Second Stop: DeepSeek
Switching to DeepSeek changed things immediately.
Code quality was noticeably higher. More of it ran without errors on the first try. Technical questions got direct answers without padding.
I used DeepSeek to write the earliest core scripts — data download, basic feature engineering framework. This phase moved fast.
Then I hit a wall.
Complex architecture decisions. System-wide logic. DeepSeek could solve isolated problems but couldn’t hold the whole picture in mind. It would fix one thing and break another.
Third Stop: Claude
Claude felt different from the first session.
Not just code — it could understand what I was trying to build, catch problems I hadn’t noticed, and push back when I was heading in the wrong direction.
System architecture. Model selection. Backtest logic. The questions that require judgment, not just syntax — Claude handles those.
The tradeoff: it costs more.
How I Use Them Now
Not every task needs the most powerful tool.
| Task | Tool | Why |
|---|---|---|
| Quick code, simple questions | DeepSeek | Fast, cheap, good enough |
| Research, finding information | Perplexity | Cited sources, doesn’t hallucinate |
| Architecture, hard decisions, system design | Claude | Worth the cost |
Match the tool to the task. It saves money and time.
Advice for Beginners
Start with DeepSeek. It’s free, handles Chinese well, and the code quality is solid for getting started.

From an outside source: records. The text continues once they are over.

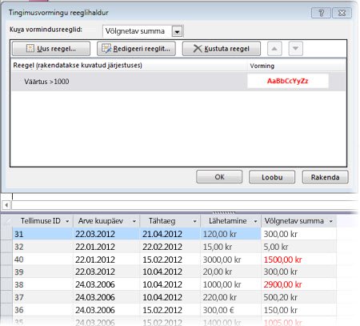This screenshot has width=360, height=326.
Task: Open Lähetamine column filter arrow
Action: [x=255, y=221]
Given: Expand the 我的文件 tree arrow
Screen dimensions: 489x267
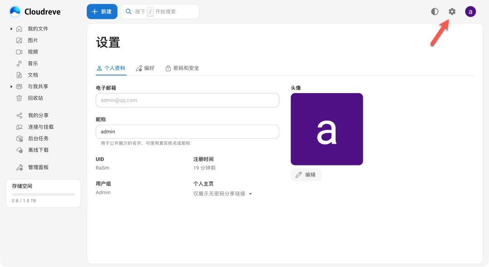Looking at the screenshot, I should click(x=11, y=29).
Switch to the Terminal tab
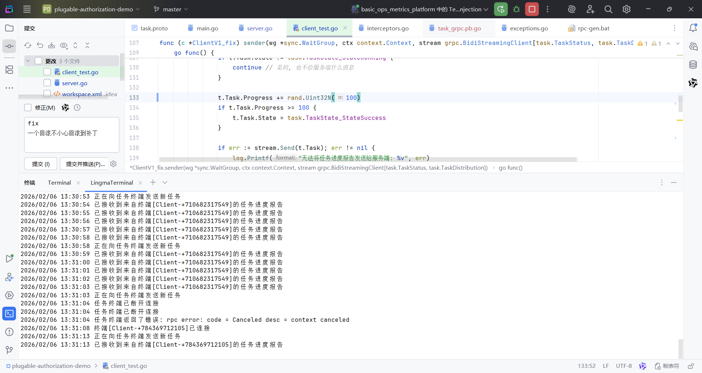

When you hit problems that DeepSeek can’t solve — the kind where you need someone to understand your whole system, not just the current error — that’s when Claude becomes worth it.
Don’t start with the most expensive tool. First figure out what you’re actually building.
All content is for informational purposes only and does not constitute financial or investment advice. Cryptocurrency trading involves significant risk of loss. Trade responsibly.